Hepatocellular carcinoma (HCC) is among the most common malignancies currently encountered in Egypt owing to the high prevalence of viral hepatitis over the last 30 years [1], [2]. Previous studies have focused on the development of ideal effective noninvasive biomarkers that can help in the early diagnosis, treatment, and prognosis of HCC among hepatitis C virus (HCV) patients with liver cirrhosis (LC) [3], [4], [5]. This challenging disease with diverse genetic basis has attracted several researchers toward the diagnostic potential of circulating microRNAs in HCC.

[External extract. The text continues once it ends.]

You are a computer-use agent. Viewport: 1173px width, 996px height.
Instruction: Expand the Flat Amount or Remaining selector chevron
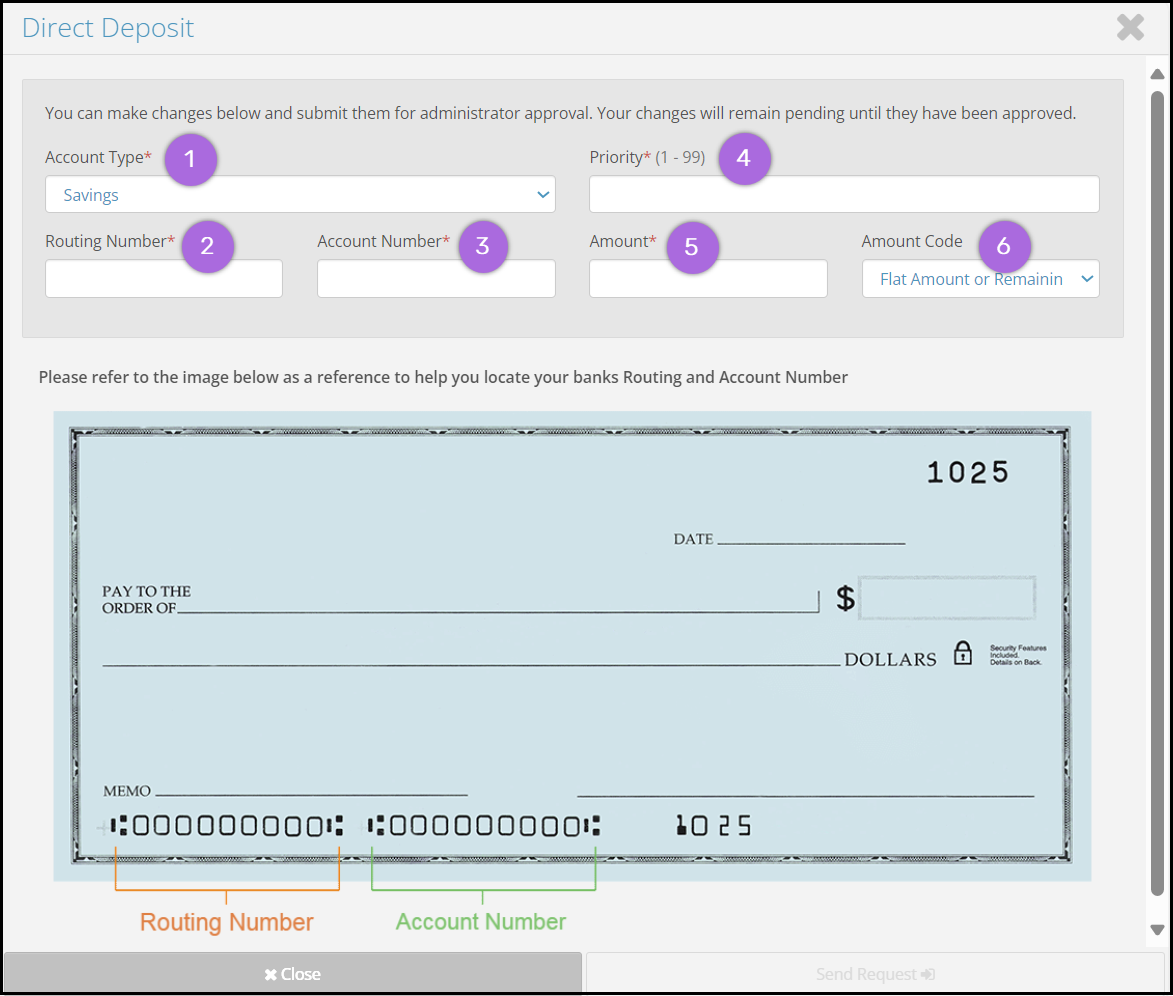(x=1088, y=279)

Malignancy-specific changes in microRNA expression are common in various cancers, and thus, microRNAs could play a fundamental role in cancer occurence, progression, and potential therapeutic targets [6], [7]. The direct measurement of tissue microRNAs is invasive and inconvenient, whereas the serum measurement of microRNAs is much less invasive and is correlated with the levels of many microRNAs in the liver [8], [9]. Tissue microRNAs may reach the serum either actively through secreted exosomes and viral particles or passively after apoptosis and necrosis [10]. Thus, the serum microRNA levels may reflect the microRNA activity in the liver.

With the introduction of the highly successful direct-acting antivirals (DAAs), surprisingly a high incidence of HCC was noted among HCV patients post DAA therapy despite the high rates of HCV clearance. The most relevant hypothesis that could explain HCC post DAA therapy is that the dramatic HCV clearance may provoke immune cell alteration, cytokine network imbalance, and angiogenesis [11]. Although previous studies have confirmed the changes in the circulating microRNA profile pre and post DAA therapy in cases with and without HCC, further research is still needed [12].

MicroRNA 21-5p is associated with human liver pathogenesis and disease evolution, from hepatitis, hepatic fibrosis, and cirrhosis to HCC [13]. Transforming growth factor b (TGF-b), a mediator of liver fibrosis, fosters the expression of microRNA 21-5p, which consecutively decreases the expression of Sma- and Mad-related protein 7 (SMAD7), a negative regulator of TGF-b signaling [14]. Moreover, MicroRNA 122-5p has been involved in the regulation of different metabolic pathways in hepatocytes with significant downregulation in the liver tumors [15]. Moreover, MicroRNA 222-3p is a promising biomarker for the progression of HCV-related hepatic fibrosis with higher levels in HCC cirrhotic patients compared with patients without cirrhosis [16], [17].

As far as we know, no study has elaborated the significance of microRNA 222-3p, microRNA 21-5p, and microRNA 122-5p in HCV-related HCC and HCC post DAA therapy among Egyptian patients. Thus, this research aims to investigate their diagnostic potential in HCV-related HCC pre-/post-HCV DAA therapy.